The attack is an eerie echo of a mass abduction in northern Uganda back in 1996. A total of 139 girls aged between 11 and 16 were seized from dormitories at St Mary's School in Aboke.
In Nigeria there was such utter confusion and terror after the attack on Chibok School that several days later it was still not clear how many girls were missing.
A solider told BBC
"We are in a difficult situation. We are underequipped we do not have the required weapons,."You cannot confront someone with more sophisticated weapons than you. It is not our superiors doing the fighting - we are the ones at the front line,.This problem is not from us at the front line but from our superiors.
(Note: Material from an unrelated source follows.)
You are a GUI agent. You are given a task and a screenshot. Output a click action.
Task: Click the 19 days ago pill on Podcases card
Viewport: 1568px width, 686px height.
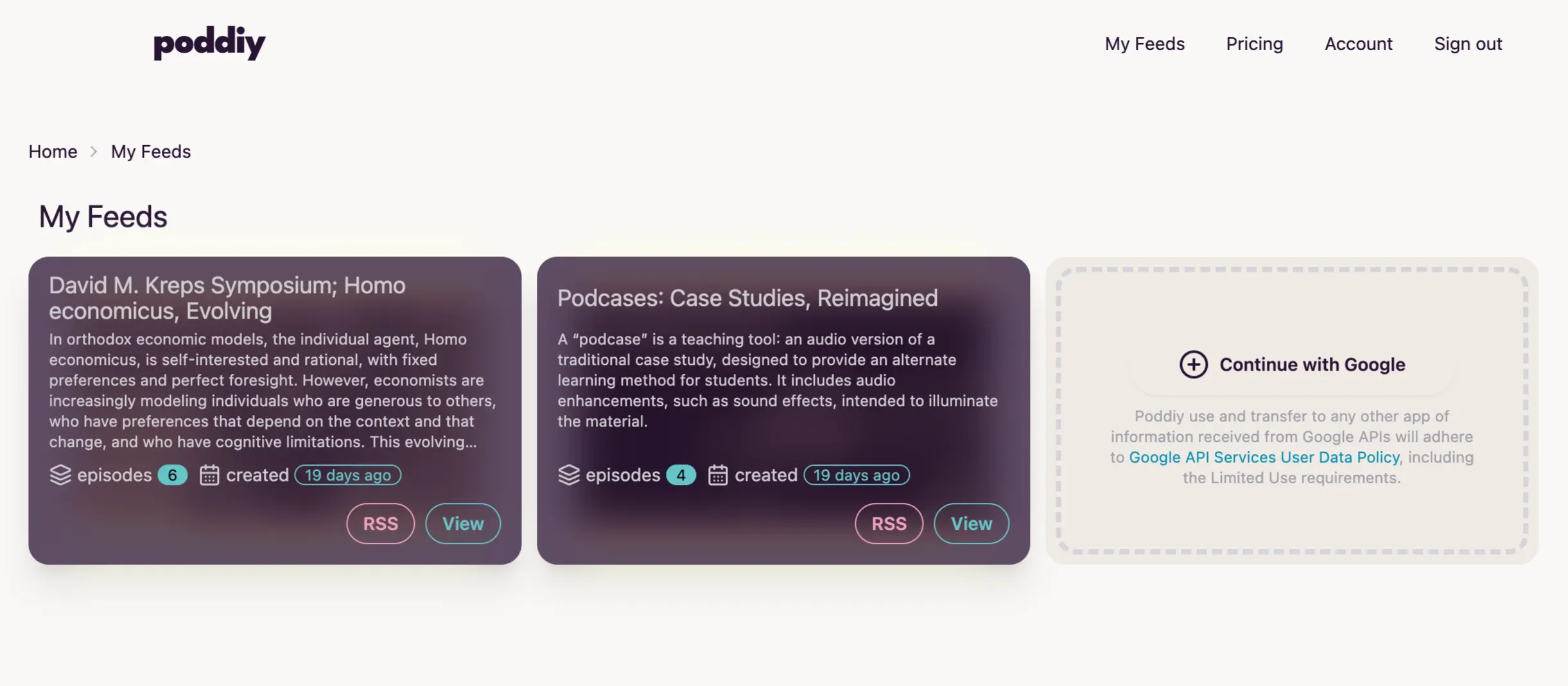coord(856,475)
We, the soldiers, have the courage to confront Boko Haram but we do not have sufficient weapons.""So we have to consider our families our parents and when we go there and get killed, what becomes of our families?"
There cannot be many countries where the political leaders stay as silent following such a tragedy. So far, UK Foreign Secretary William Hague has said more about the Chibok attack than Nigeria's President Goodluck Jonathan.